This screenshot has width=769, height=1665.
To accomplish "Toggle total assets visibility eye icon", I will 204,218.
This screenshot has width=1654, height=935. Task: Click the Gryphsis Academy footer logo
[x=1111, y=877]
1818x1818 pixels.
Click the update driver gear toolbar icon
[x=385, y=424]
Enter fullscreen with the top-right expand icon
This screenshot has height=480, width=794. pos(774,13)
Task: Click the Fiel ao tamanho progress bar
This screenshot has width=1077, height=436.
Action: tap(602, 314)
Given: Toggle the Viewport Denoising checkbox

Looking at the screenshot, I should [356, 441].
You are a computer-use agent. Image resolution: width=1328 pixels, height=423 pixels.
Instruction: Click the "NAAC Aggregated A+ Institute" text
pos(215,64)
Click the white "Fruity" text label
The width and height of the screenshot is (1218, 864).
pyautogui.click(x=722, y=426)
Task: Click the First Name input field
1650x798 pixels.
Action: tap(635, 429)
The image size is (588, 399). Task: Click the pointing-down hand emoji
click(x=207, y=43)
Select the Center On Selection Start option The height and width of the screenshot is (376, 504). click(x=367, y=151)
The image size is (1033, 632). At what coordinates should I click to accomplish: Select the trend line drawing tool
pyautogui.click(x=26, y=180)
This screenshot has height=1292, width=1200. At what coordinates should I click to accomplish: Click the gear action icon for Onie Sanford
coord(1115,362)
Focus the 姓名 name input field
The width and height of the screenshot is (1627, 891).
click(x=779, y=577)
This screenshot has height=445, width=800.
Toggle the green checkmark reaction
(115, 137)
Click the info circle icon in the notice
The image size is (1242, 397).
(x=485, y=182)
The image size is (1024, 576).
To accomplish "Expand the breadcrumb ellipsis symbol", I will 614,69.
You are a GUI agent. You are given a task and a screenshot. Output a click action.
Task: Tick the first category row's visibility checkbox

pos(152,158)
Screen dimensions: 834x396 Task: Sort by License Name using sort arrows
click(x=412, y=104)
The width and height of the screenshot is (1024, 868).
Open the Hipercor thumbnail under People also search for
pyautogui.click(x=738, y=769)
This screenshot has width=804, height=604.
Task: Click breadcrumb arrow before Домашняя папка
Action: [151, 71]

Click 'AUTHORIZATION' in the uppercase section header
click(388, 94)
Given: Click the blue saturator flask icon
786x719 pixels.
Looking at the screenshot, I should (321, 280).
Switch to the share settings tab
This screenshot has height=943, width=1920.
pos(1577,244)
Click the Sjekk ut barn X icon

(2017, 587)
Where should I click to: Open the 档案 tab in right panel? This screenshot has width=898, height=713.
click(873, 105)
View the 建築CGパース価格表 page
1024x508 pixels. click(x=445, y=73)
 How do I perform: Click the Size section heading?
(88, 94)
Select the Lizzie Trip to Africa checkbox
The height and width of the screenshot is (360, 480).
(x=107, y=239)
======
### Required work
Each line from the start of the records through the line holding "The image size is (1024, 576)." must be returned exactly; nothing else belongs in the answer.

### Reply to the task
This screenshot has width=769, height=1665.
To accomplish "Toggle total assets visibility eye icon", I will 204,218.
This screenshot has width=1654, height=935. Task: Click the Gryphsis Academy footer logo
[x=1111, y=877]
1818x1818 pixels.
Click the update driver gear toolbar icon
[x=385, y=424]
Enter fullscreen with the top-right expand icon
This screenshot has height=480, width=794. pos(774,13)
Task: Click the Fiel ao tamanho progress bar
This screenshot has width=1077, height=436.
Action: tap(602, 314)
Given: Toggle the Viewport Denoising checkbox

Looking at the screenshot, I should [356, 441].
You are a computer-use agent. Image resolution: width=1328 pixels, height=423 pixels.
Instruction: Click the "NAAC Aggregated A+ Institute" text
pos(215,64)
Click the white "Fruity" text label
The width and height of the screenshot is (1218, 864).
pyautogui.click(x=722, y=426)
Task: Click the First Name input field
1650x798 pixels.
Action: tap(635, 429)
The image size is (588, 399). Task: Click the pointing-down hand emoji
click(x=207, y=43)
Select the Center On Selection Start option The height and width of the screenshot is (376, 504). click(x=367, y=151)
The image size is (1033, 632). At what coordinates should I click to accomplish: Select the trend line drawing tool
pyautogui.click(x=26, y=180)
This screenshot has height=1292, width=1200. At what coordinates should I click to accomplish: Click the gear action icon for Onie Sanford
coord(1115,362)
Focus the 姓名 name input field
The width and height of the screenshot is (1627, 891).
click(x=779, y=577)
This screenshot has height=445, width=800.
Toggle the green checkmark reaction
(115, 137)
Click the info circle icon in the notice
The image size is (1242, 397).
(x=485, y=182)
The image size is (1024, 576).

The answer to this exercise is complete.